49. (Number of Directors. ) The number of directors of
every corporation of this State shall be that provided in the
charter until increased or decreased pursuant to the by-laws,
but shall never be less than three. The by-laws may fix the
number of directors at a number greater or less than that fixed
in the charter, but not less than three, and may authorize a
majority of the entire board of directors to increase or decrease
the number of directors fixed by the charter or by the by-laws
within limits specified in the by-laws, but the tenure of office
of a director shall not be affected by any decrease in the num-
ber of directors so made by the board.
50. (Vacancies. ) Any vacancy occurring in the board of
directors for any cause other than by reason of an increase in
the number of directors, may, unless otherwise provided in the
by-laws, be filled by a majority of the remaining members of
the board of directors, although such majority is less than
a quorum.

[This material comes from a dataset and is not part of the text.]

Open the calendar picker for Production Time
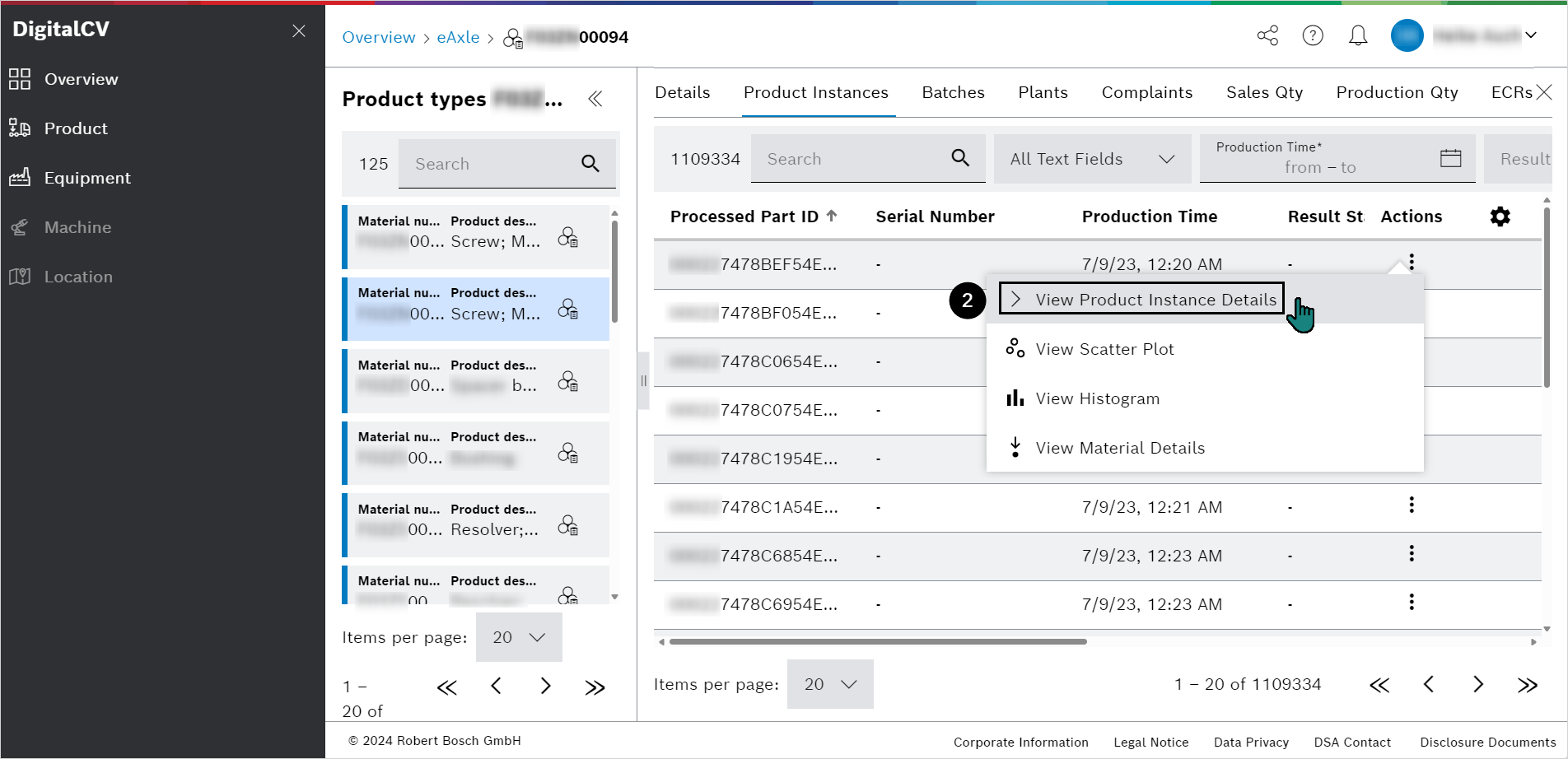 [1450, 158]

Any vacancy occurring by reason of an increase
in the number of directors may, unless otherwise provided in
the by-laws, be filled by action of a majority of the entire
board of directors. A director elected by the board of direc-
tors to fill a vacancy shall be elected to hold office until the
next annual meeting of stockholders or until his successor is
elected and qualifies.
51. (Organization Meeting of Board of Directors. ) After
the acceptance for record of the articles of incorporation, an
organization meeting of the board of directors named in the
charter shall be held, at the call of a majority thereof, for the
purpose of adopting by-laws, electing officers and for the
transaction of such other business as may come before the
meeting. The directors calling the meeting shall give not less
than three days' notice thereof in writing to each director.
Such notice shall state the time and place of the meeting.